A Comissão de Direitos Humanos e Minorias realizou, nesta quarta-feira, uma audiência sobre o destino dos arquivos militares da luta armada no país, durante os conhecidos Anos de Chumbo da ditadura brasileira, instalada por um golpe militar em 1964. O general da reserva Leônidas Pires Gonçalves, ministro do Exército na época em que o livro foi produzido, também foi convidado a participar da reunião, mas não compareceu.
Reportagens publicadas pelo jornal Correio Braziliense revelaram que o Exército produziu, entre 1986 e 1988, um livro secreto sobre os opositores ao regime militar. O Livro Negro do Terrorismo no Brasil nunca foi publicado. O que chama a atenção dos movimentos de defesa dos direitos humanos é que as Forças Armadas negam a existência dos documentos que serviram de base para o livro.
O presidente da comissão, deputado Luiz Couto (PT-PB), afirma que o tema não pode cair no esquecimento.
- Segmentos das Forças Armadas devem indicar onde esses documentos estão. Se foram destruídos, quem deu a ordem? Onde está o certificado que autorizou a destruição? - questionou.
Luiz Couto lembra que os familiares de mortos e desaparecidos no regime militar precisam dessas informações para ajudar na localização de corpos.
- Se há um livro publicado a partir desses dados, os documentos precisam aparecer - disse.
Pedido de busca
Segundo Luiz Couto, a reunião serviu de base para definir que providências a comissão pode tomar em relação ao caso.

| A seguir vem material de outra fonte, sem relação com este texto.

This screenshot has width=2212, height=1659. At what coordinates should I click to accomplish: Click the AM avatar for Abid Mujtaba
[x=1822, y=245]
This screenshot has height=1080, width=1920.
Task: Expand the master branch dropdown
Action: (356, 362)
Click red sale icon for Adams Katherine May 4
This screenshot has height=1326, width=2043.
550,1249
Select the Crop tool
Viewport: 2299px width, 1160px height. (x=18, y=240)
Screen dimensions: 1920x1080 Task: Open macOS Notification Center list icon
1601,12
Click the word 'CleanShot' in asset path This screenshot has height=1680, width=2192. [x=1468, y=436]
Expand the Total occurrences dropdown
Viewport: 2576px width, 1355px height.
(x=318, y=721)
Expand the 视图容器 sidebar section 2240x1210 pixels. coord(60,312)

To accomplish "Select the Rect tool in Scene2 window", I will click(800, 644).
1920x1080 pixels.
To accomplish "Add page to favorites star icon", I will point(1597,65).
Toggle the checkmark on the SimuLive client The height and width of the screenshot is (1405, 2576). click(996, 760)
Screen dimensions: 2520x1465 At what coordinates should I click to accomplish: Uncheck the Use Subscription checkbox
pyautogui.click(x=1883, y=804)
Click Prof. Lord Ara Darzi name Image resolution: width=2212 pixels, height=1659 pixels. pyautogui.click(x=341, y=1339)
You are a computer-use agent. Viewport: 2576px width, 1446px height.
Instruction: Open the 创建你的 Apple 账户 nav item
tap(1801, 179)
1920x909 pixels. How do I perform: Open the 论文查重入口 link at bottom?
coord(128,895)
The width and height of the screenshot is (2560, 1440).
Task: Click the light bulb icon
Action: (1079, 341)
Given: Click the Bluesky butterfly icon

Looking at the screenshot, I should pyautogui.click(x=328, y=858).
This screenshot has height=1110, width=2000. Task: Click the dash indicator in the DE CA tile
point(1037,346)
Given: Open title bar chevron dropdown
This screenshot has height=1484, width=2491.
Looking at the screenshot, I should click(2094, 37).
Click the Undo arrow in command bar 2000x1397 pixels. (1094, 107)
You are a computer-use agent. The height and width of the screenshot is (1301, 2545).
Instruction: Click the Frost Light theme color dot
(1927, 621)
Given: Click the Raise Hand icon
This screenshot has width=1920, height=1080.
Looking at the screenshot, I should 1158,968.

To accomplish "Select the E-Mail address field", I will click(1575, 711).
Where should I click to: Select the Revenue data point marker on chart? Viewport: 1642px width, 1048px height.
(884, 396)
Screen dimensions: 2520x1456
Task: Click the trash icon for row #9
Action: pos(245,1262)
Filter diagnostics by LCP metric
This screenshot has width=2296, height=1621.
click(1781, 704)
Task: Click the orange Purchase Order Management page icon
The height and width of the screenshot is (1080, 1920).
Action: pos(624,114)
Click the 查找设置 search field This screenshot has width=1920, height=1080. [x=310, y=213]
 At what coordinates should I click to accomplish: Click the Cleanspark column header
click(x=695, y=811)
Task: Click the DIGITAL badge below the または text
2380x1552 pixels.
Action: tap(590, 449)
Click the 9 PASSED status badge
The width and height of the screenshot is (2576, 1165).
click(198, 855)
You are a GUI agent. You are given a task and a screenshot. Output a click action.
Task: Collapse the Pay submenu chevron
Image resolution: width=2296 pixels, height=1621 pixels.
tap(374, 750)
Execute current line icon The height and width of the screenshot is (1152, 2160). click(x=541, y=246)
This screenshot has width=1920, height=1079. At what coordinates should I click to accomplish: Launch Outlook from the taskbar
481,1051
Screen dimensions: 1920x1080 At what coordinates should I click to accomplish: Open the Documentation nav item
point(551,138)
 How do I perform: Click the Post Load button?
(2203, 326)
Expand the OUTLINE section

O deputado Chico Alencar (Psol-RJ), integrante da Comissão de Direitos Humanos, preparou uma solicitação dos originais do material ao Ministério da Defesa. Além de buscar esclarecimentos sobre o livro, a comissão já pediu aos ministros da Defesa e da Casa Civil uma nova busca de documentos que possam esclarecer as circunstâncias do desaparecimento e da morte de opositores ao regime militar.
Estiveram presentes a procuradora do Ministério Público Federal Lívia Nascimento Tinoco, o ex-presidente da Ordem dos Advogados do Brasil (OAB) Marcello Lavenère Machado, o consultor da Advocacia-Geral da União João Francisco Aguiar Drumond e o jornalista Lucas Figueiredo, autor da reportagem publicada no Correio Braziliense que revelou que o Exército produziu, entre 1986 e 1988, um livro secreto sobre os opositores ao regime militar. O Livro Negro do Terrorismo no Brasil nunca foi publicado.